Supplied text -
•••

Q:  On a psychological level, how would you describe fear?

A: We talk a lot about fear in context of evolutionary psychology, so using psychological principles from an evolutionary perspective to understand psychological phenomenon in human behavior. So in that context, fear is generally conceptualized as a physiological response to a perceived threat. It’s also emotional and cognitive. It’s a response to a perceived threat.

Q: How does that perceived threat influence people’s decisions? 

A: We are evolutionarily wired to protect ourselves and protect our offspring. If someone perceives fear or experiences fear because of a threat, it is likely they’ll engage in a behavior for safety. So if this means somebody walking down the street overnight, and there’s a shady character walking towards them, then that signals someone to cross the street. Or it can be a much more sophisticated judicial response. We have someone who engages in violent behavior and uses violence against other people, so we remove them from society to protect people in society. 

Q: Is there a way that fear misconstructs an honest reality of someone because of our fears?

A: We are more likely to survive in groups, but evolutionarily, we are more likely to survive in groups of people that are like us. We are naturally wired to distrust people who aren’t like us and to distrust the other. We have to go through cognitive effort to question that and get over that distrust or fear of someone who is different. When we aren’t able or not willing to do that cognitive work, we are most likely to perceive fear in somebody just because they don’t act like, use the same culture as us, look like us, use the same language, etc. The unknown is a really fearful thing for us.

•••

Collected material -
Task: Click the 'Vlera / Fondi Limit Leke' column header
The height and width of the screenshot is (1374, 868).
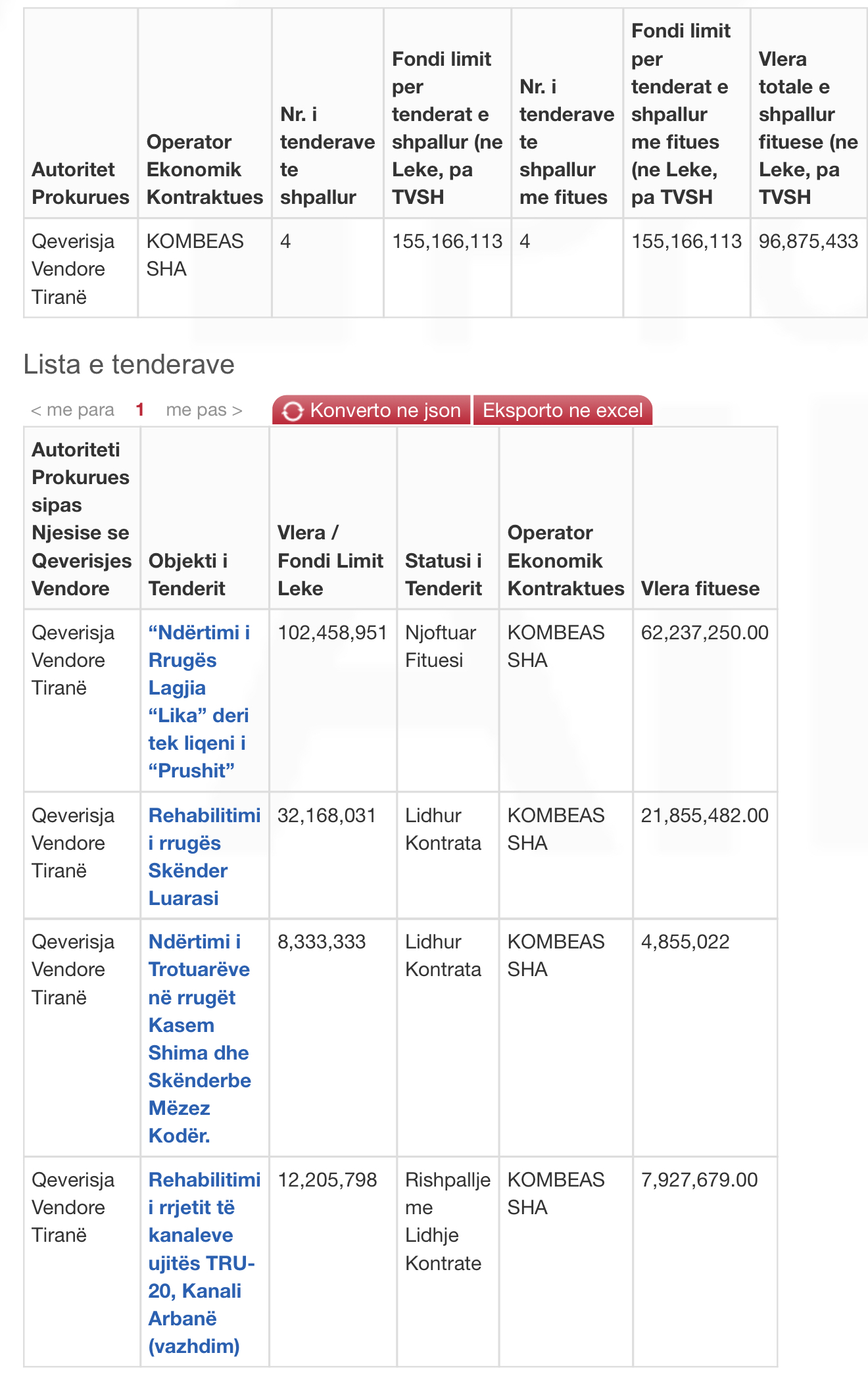Action: (x=330, y=560)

•••

Exercises -
1 – Duplicate the passage of the interview on fear starting with "Q: How does" and going on through "of our fears?".
2 – In the interview on fear, how is fear generally conceptualized in the context of evolutionary psychology?
3 – Extend the interview on fear, picking up after its final sentence.

The answers -
1 –
Q: How does that perceived threat influence people’s decisions? 

A: We are evolutionarily wired to protect ourselves and protect our offspring. If someone perceives fear or experiences fear because of a threat, it is likely they’ll engage in a behavior for safety. So if this means somebody walking down the street overnight, and there’s a shady character walking towards them, then that signals someone to cross the street. Or it can be a much more sophisticated judicial response. We have someone who engages in violent behavior and uses violence against other people, so we remove them from society to protect people in society. 

Q: Is there a way that fear misconstructs an honest reality of someone because of our fears?

2 – As a physiological response to a perceived threat.

3 –
Fear of the unknown gets everyone. Rebecca Solnit has written many books about this, about engaging with that unknown. Solnit quotes Virgina Woolf’s thoughts on the future: “The future is dark, which is the best thing the future can be, I think.” Solnit expands this thinking around the future. If we have full optimism or full despair around the future – around the unknown – then it’s like having a memory of the future. It stops us from agency. To not know about the future is to use our creativity and gain hope at the future’s unpredictability. 

Q: Does that unknown manifest around a certain object, animal or specific person? 

A: I think this gets at that question if fear is taught or if it’s inherent. It’s both. There’s a reason phobias like spiders and snakes are more common than phobias like white fluffy bunnies. Heights, snakes, spiders could all potentially kill us, right? It’s easier for us to develop phobias of those things compared to things that already hurt us or put us in danger. That being said, there’s a really famous psychological study done by behaviorist John Watson, and the study, it was terrible actually, with a toddler named Little Albert, where they conditioned him to be afraid of a white rabbit. They put in the white rabbit and then played a loud noise that he didn’t like. So every time they presented the rabbit, he started associating the rabbit with this terrible sound that he hated. It made him cry. He made that association, and he was afraid of white rabbits. It’s a pretty terrible thing. He was able to develop this fear over this object that wouldn’t be anxiety-provoking. We can change people to be afraid of things even though they might not be wired to be afraid of things.

Famous across Psy 101 classes, the study was originally to make Little Albert scared of white rats and later brought in similar “stimuli” to see if Albert would have the same response. The video shows these rabbits being placed next to Albert and him screaming in fear. Before the loud noises – which Albert associated with fluffy animals – he had no fear of different animals he encountered. 

Q: How much is fear needed?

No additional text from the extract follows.